The derivative_calc() function takes the DL expression and returns a DL expression representing the derivative of the input. This function essentially pattern matches on the input and uses basic differentiation rules. We start by the base cases - DL literals:
- Num(n) -> for any n, this is a constant so, it differentiates to Num(0)
- Exp(x) -> this differentiates to Num(1)
We then considered unary operators and will give a brief overview of their derivatives (Note a' means derivative of a DL literal a which is to be computed recursively):
- -a -> -a'
- sin(a) -> a'cos(a)
- cos(a) -> -a'sin(a)
- tan(a) -> a' / ((cos(a))^2)
- ln(a) -> a' / a
For binary operators:
- a + b -> a' + b'
- a - b -> a' - b'
- a * b -> Product Rule, ab' + a'b
- a / b -> Quotient Rule, (ba' - ab') / (b^2)
- a ^ n -> n (a ^ (n-1)), special case 0 then return 0, special case 1 then return a'
With these simple rules, we have built our derivative calculator. However, the derivative calculator may introduce some redundancies in our representation, i.e. multiplying or dividing by 1 or adding/ subtracting 0. As such, we have a simplify_exp() function to eliminate these redundancies.
We also let the user evaluate the derivative at a certain point. This can be done recursively too by pattern matching the input.
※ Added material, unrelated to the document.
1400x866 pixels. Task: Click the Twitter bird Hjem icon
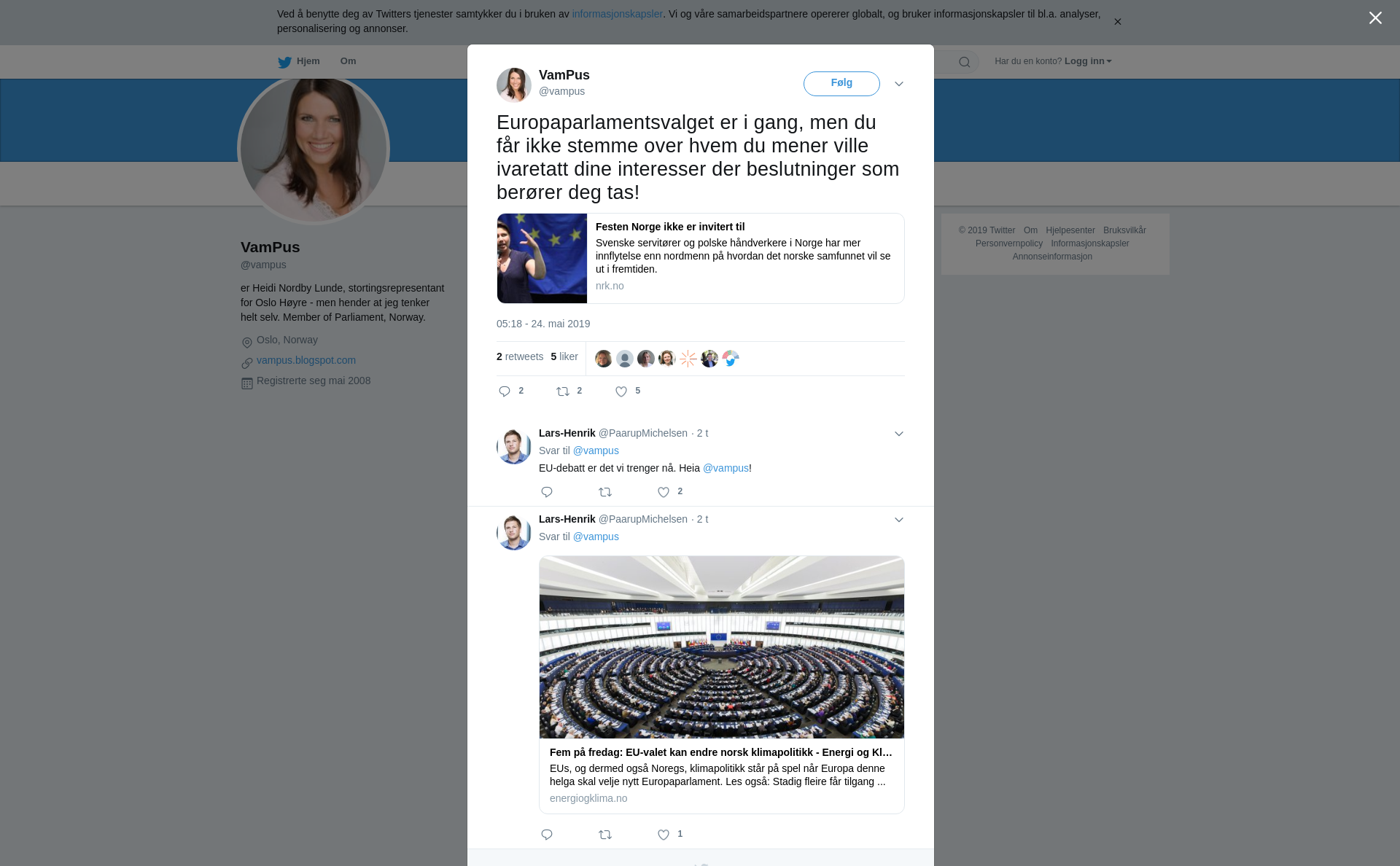pyautogui.click(x=284, y=62)
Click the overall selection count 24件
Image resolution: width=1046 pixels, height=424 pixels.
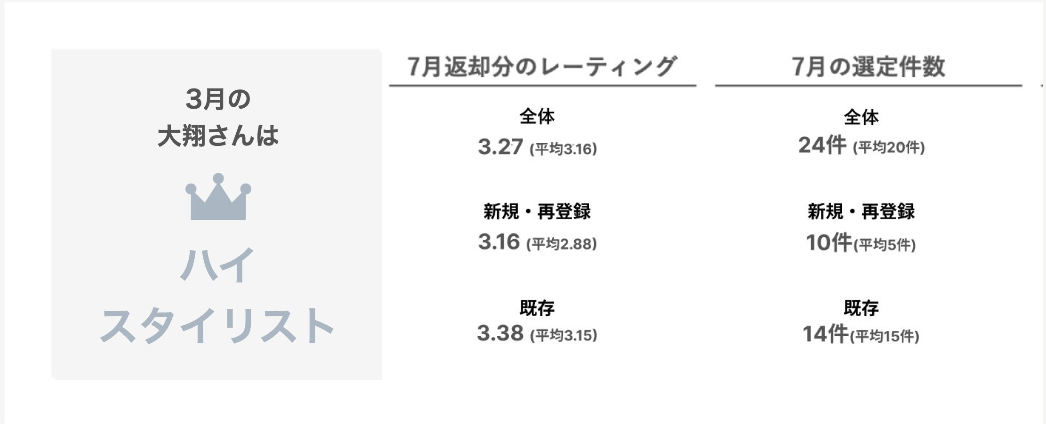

The eval() function takes the derivative in DL as one argument and the value at which to evaluate (evalVal) as another. We outline part of the process below:
- Num(n) - return n
- Exp(x) - return evalVal
- Neg(a) - return eval(a) * -1
- Add(a, b) - returnb eval(a) + eval(b)
The rest of the process is pretty self-explanatory.
We now need a function to convert our DL expression to a format that can be understood by the user. To do this we define a function get_readable_deriv(). This calls on helper functions print_exp(), get_deriv() and more importantly uses the library sympy. Although I have written simplify_exp(), this doesn't quite put the derivative into a representation that is most readable, as such I use sympy's simplify() function to aid with that. We discuss the helper functions.
This simply calculates the derivative of the DL expression and calls simplify_exp() on it.
As done multiple times before, we pattern match on our DL expression to generate the mathematical expression. We outline some of the cases below:
- Num(n) - return n as a string
- Exp(x) - return x
- Add(a, b) - return print_exp(a) + print_exp(b) as a string
The rest of the cases are self-explanatory.
- This derivative calculator utilises sympy's simplify() function which is something I wish to get rid of, I wish to implement a version of this myself in the future.
- The implementation is not perfect, it does not account for abnormal inputs and all possible forms of mathematical notation, i.e. there are still some errors when brackets are used abnormally
- I iwsh to test this more thoroughly ni the future
- I could ptentially add more mathematical functions in the future such as the hyperbolic functions
- I could add the exponential function, e^x, and similarly add e and more important constants
- Perhaps extend the program with an integral calculator?